ACTIVITY: Below are some records; state how many of their lines contain the word "agent", and add nothing.

[EXCERPTED RECORDS Boundary: Start]

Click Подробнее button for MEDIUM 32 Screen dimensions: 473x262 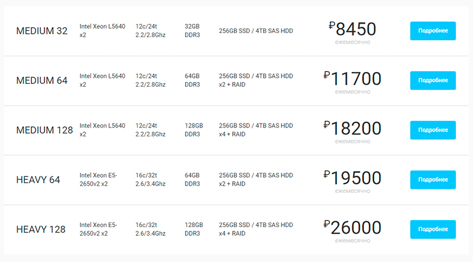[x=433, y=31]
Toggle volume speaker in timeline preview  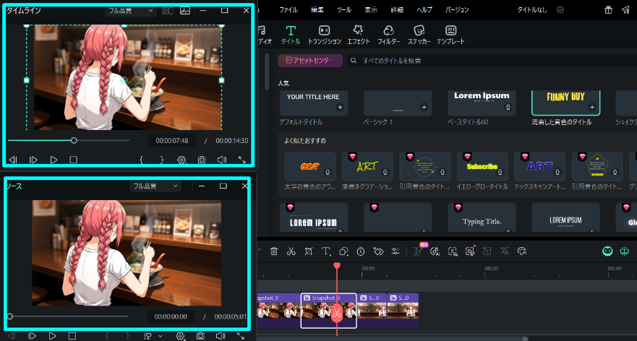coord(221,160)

[EXCERPTED RECORDS Boundary: End]
[EXCERPTED RECORDS Boundary: Start]

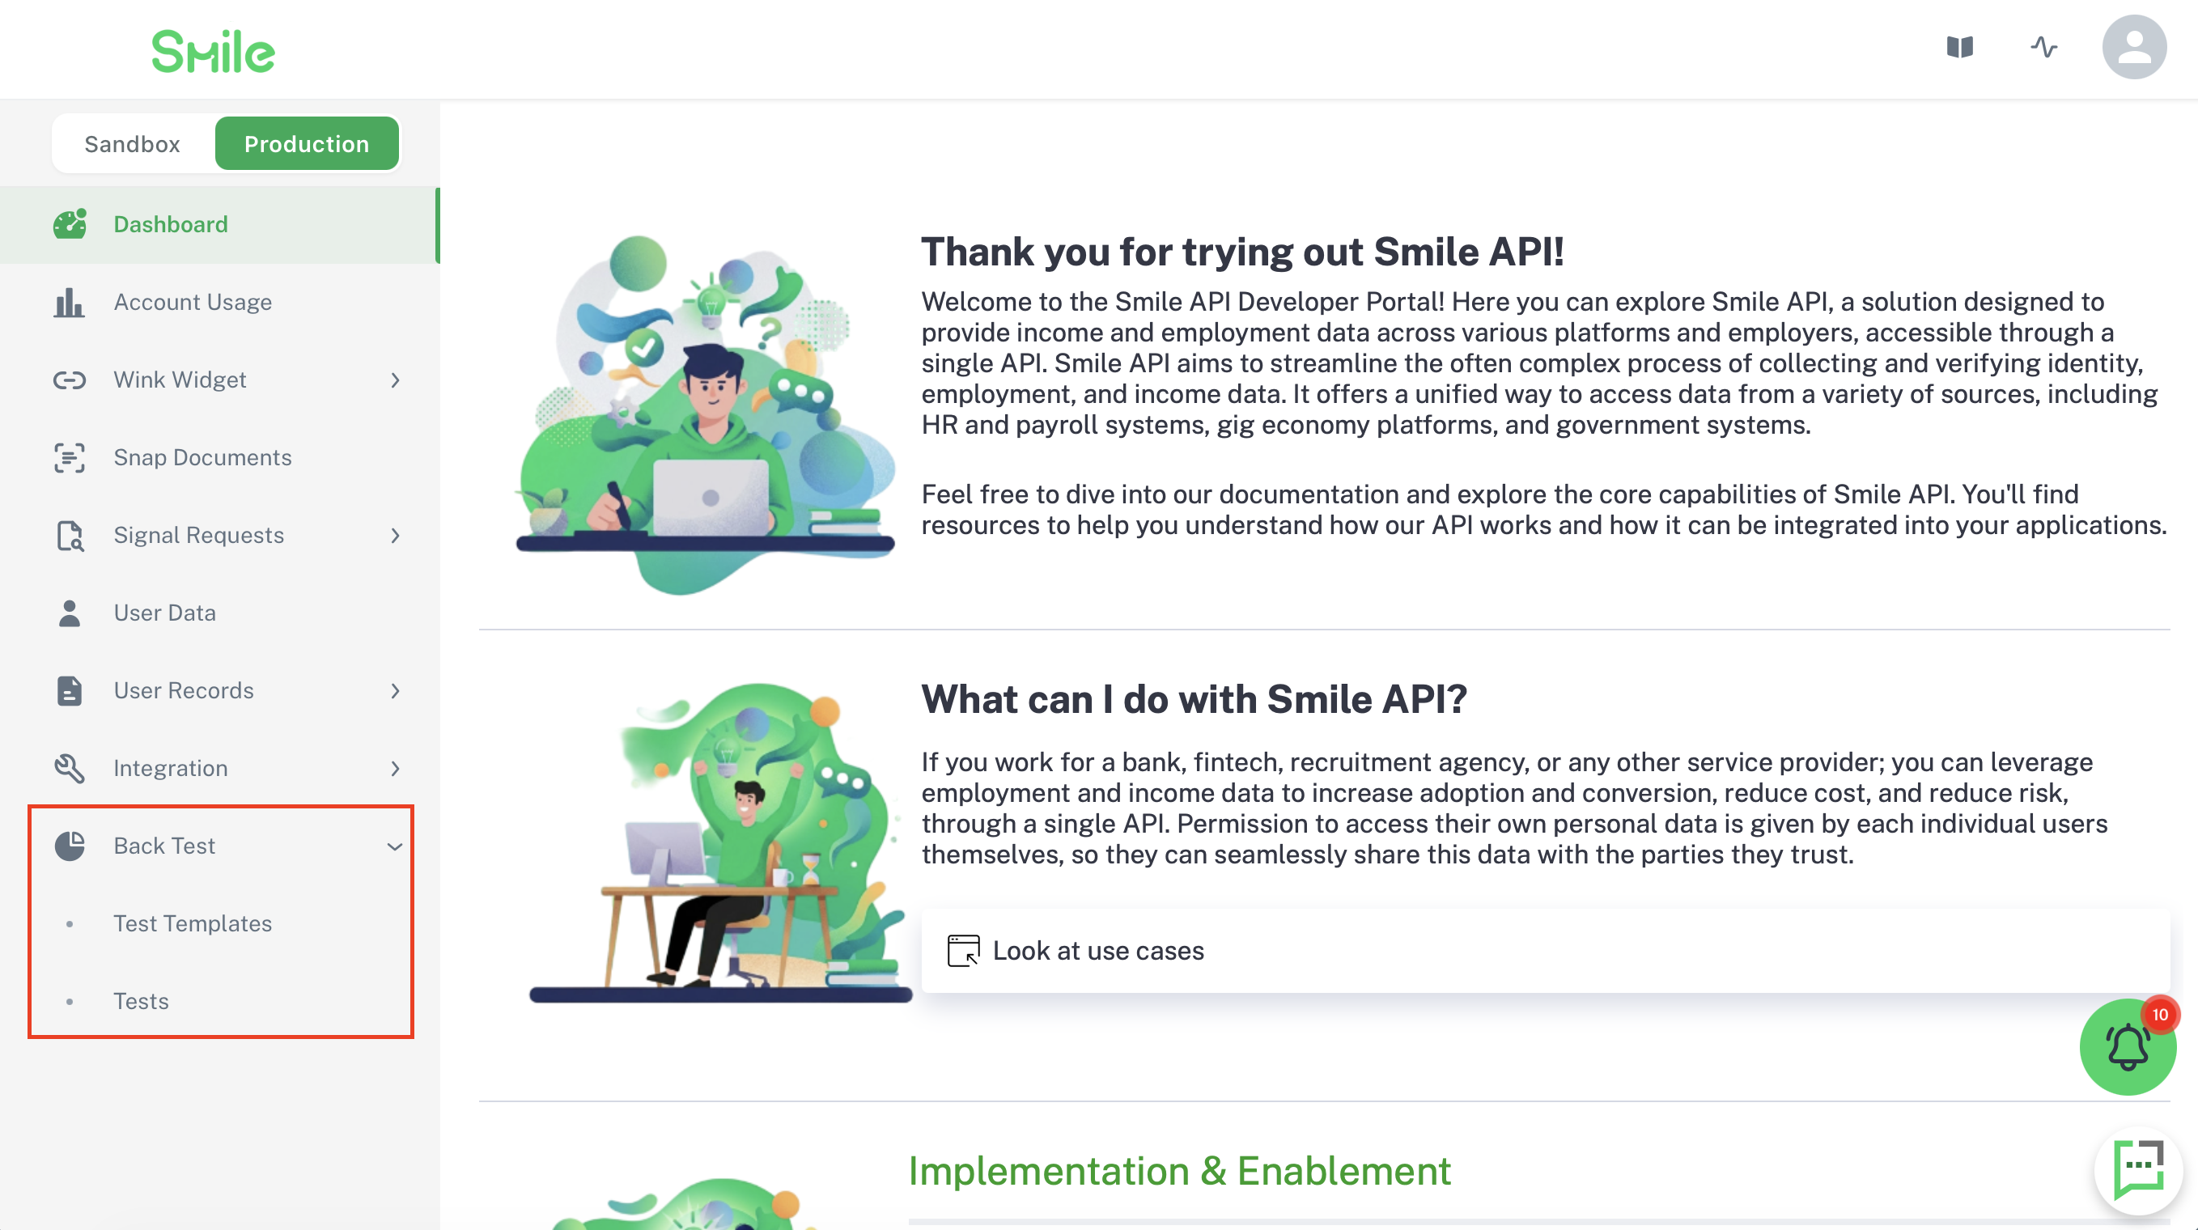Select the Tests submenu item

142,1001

[EXCERPTED RECORDS Boundary: End]
[EXCERPTED RECORDS Boundary: Start]

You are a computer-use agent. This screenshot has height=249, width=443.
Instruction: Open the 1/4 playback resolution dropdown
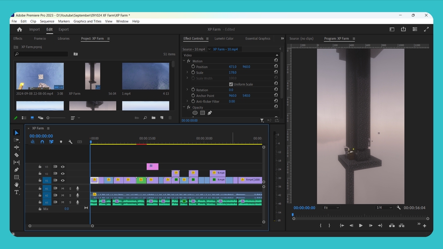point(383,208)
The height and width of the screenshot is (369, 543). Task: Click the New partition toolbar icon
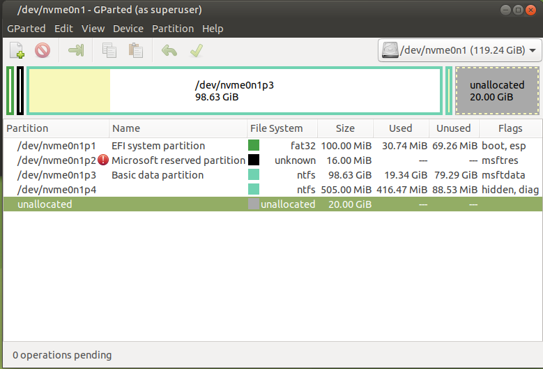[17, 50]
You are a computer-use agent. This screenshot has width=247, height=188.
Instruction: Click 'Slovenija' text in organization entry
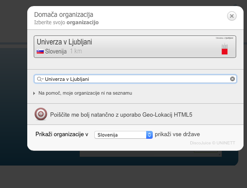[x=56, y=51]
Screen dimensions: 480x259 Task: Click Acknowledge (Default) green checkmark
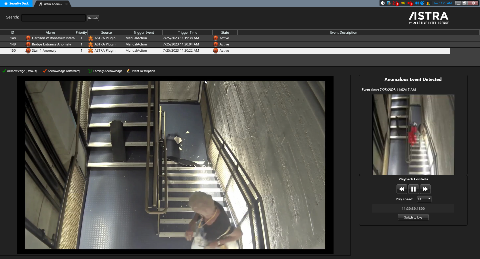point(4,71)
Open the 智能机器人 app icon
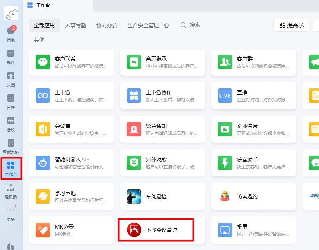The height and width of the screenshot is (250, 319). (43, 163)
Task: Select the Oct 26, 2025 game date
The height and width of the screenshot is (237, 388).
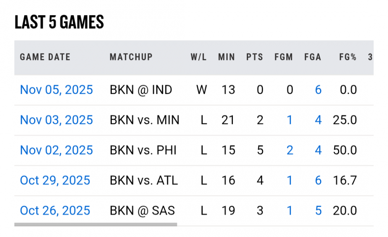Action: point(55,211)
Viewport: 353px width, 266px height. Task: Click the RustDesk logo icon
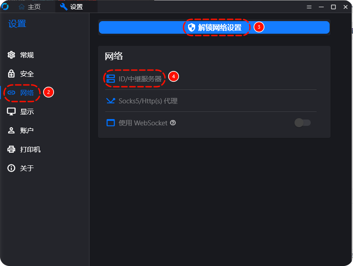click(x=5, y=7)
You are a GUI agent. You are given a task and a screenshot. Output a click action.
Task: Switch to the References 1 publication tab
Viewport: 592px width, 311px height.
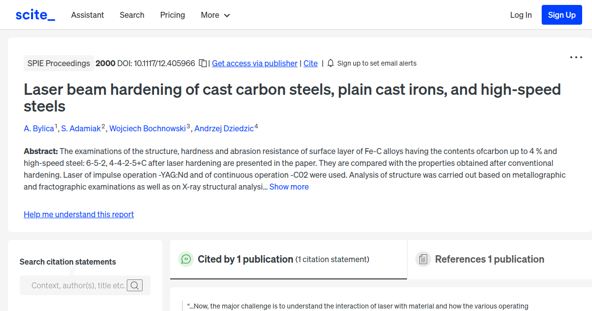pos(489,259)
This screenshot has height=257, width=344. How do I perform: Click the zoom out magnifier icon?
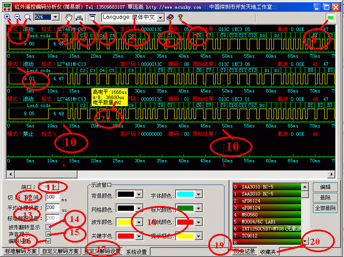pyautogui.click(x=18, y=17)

[EXCERPTED RECORDS Boundary: End]

TASK SOLUTION: 3